Developing a viable electric bus service: the Milton Keynes demonstration project

Miles, John and Potter, Stephen (2014). Developing a viable electric bus service: the Milton Keynes demonstration project. Research in Transportation Economics, 48 pp. 357–363.



Buses can be a serious source of city centre air pollution. Electric buses deliver zero emissions but, because of the time required to recharge, more buses are needed for a given timetable than diesel counterparts, so making mainstream electric bus operations prohibitively expensive.

Early 2014 saw the implementation in Milton Keynes of an electric bus service designed to overcome this problem. An entire bus route has been converted to electric operation with inductive charging at bus layover points. This permits the use of smaller and less expensive battery packs allowing the electric buses to operate continuously all day. This approach significantly reduces the cost of introducing a pure electric bus fleet.

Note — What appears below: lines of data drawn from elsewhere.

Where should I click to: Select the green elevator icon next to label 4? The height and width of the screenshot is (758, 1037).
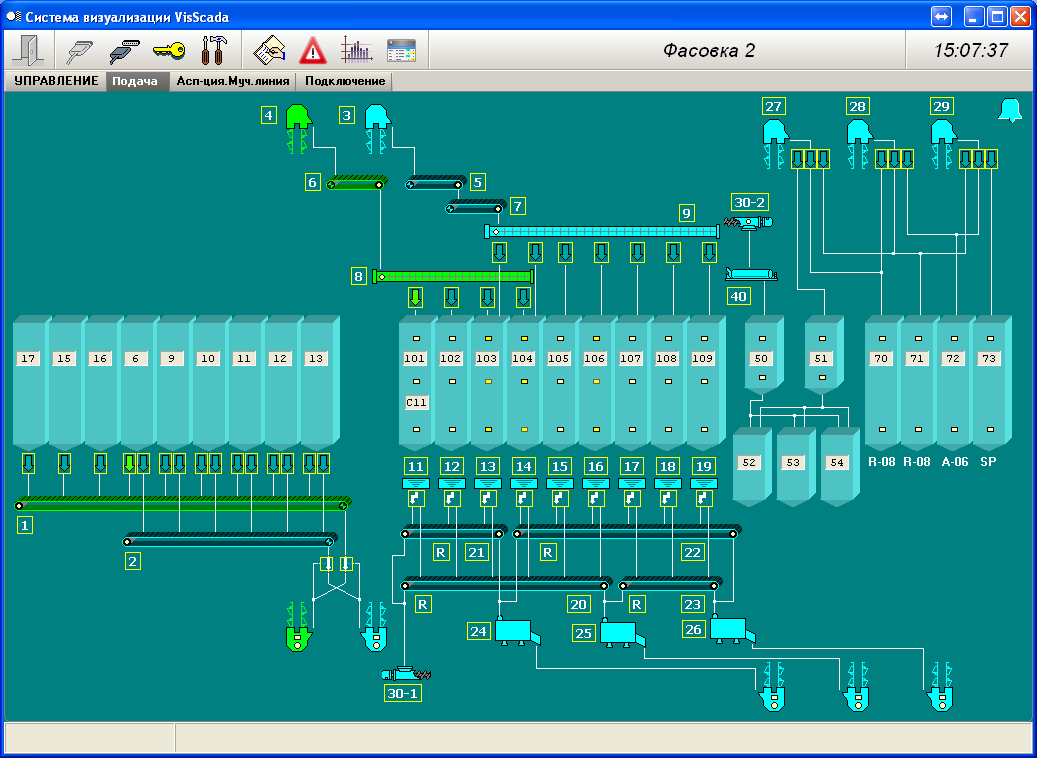pos(298,117)
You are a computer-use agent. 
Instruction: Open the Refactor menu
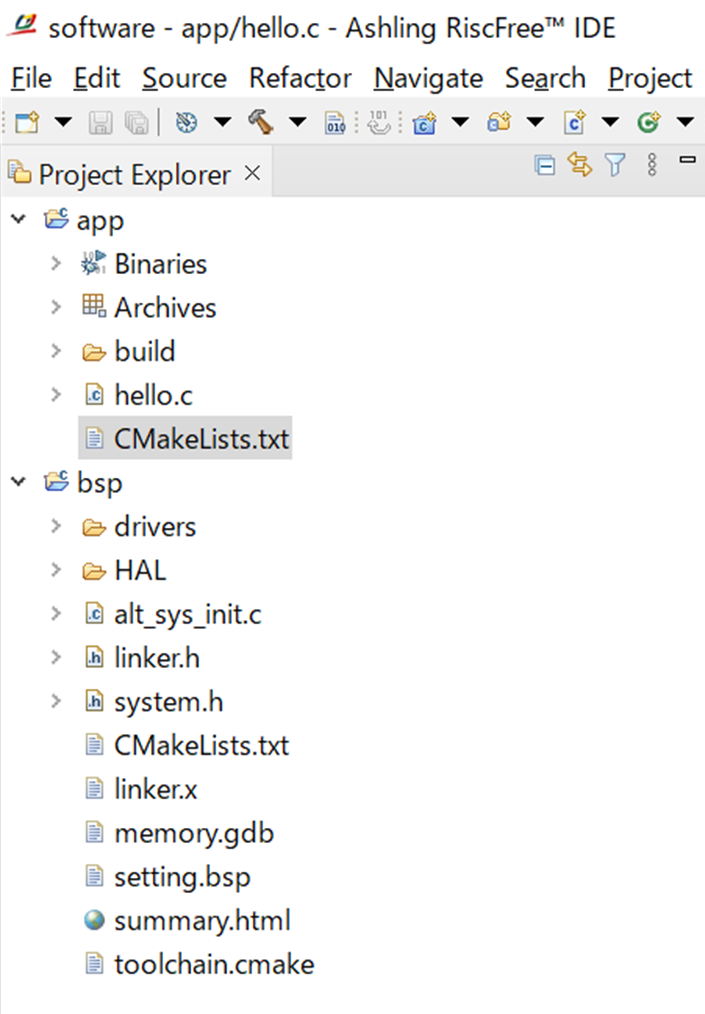coord(300,78)
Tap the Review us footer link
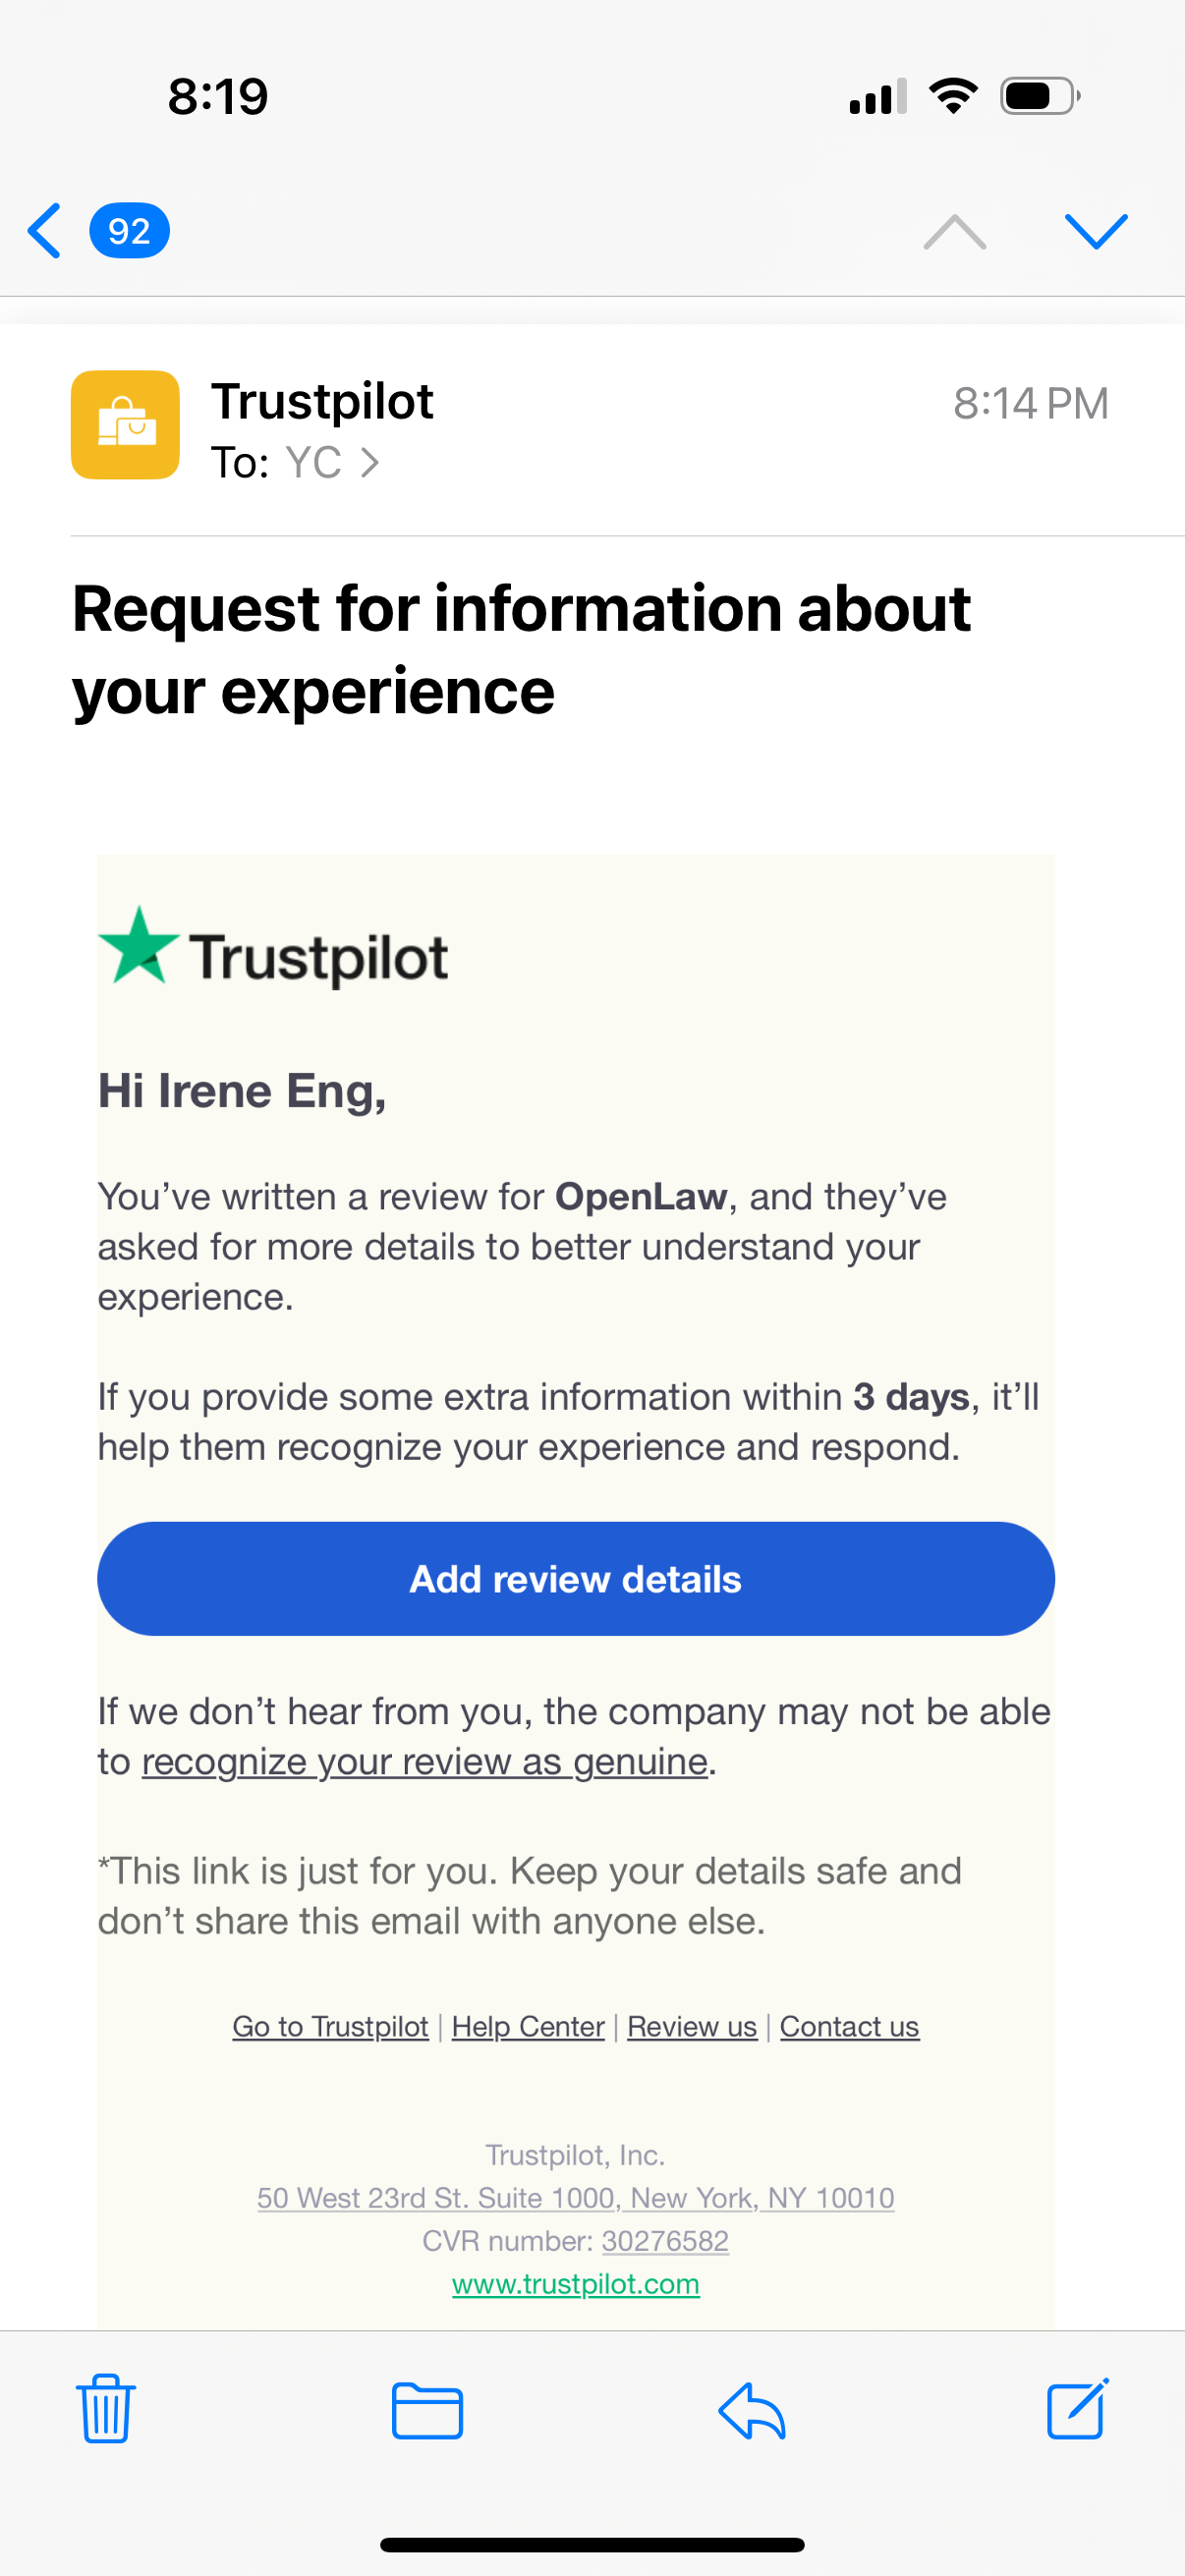 pyautogui.click(x=692, y=2027)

This study not only provides an example of how the electric bus problem can be resolved technically. It also addresses the business structures required to deliver sustainable transport, introducing a different commercial model to that which is traditionally used for bus service delivery. This raises important points for regulatory and innovation policy. There is government support for sustainable transport technologies, but successful delivery in the commercial environment requires new institutional structures and business models as well. The Milton Keynes project has sought to develop such a structure.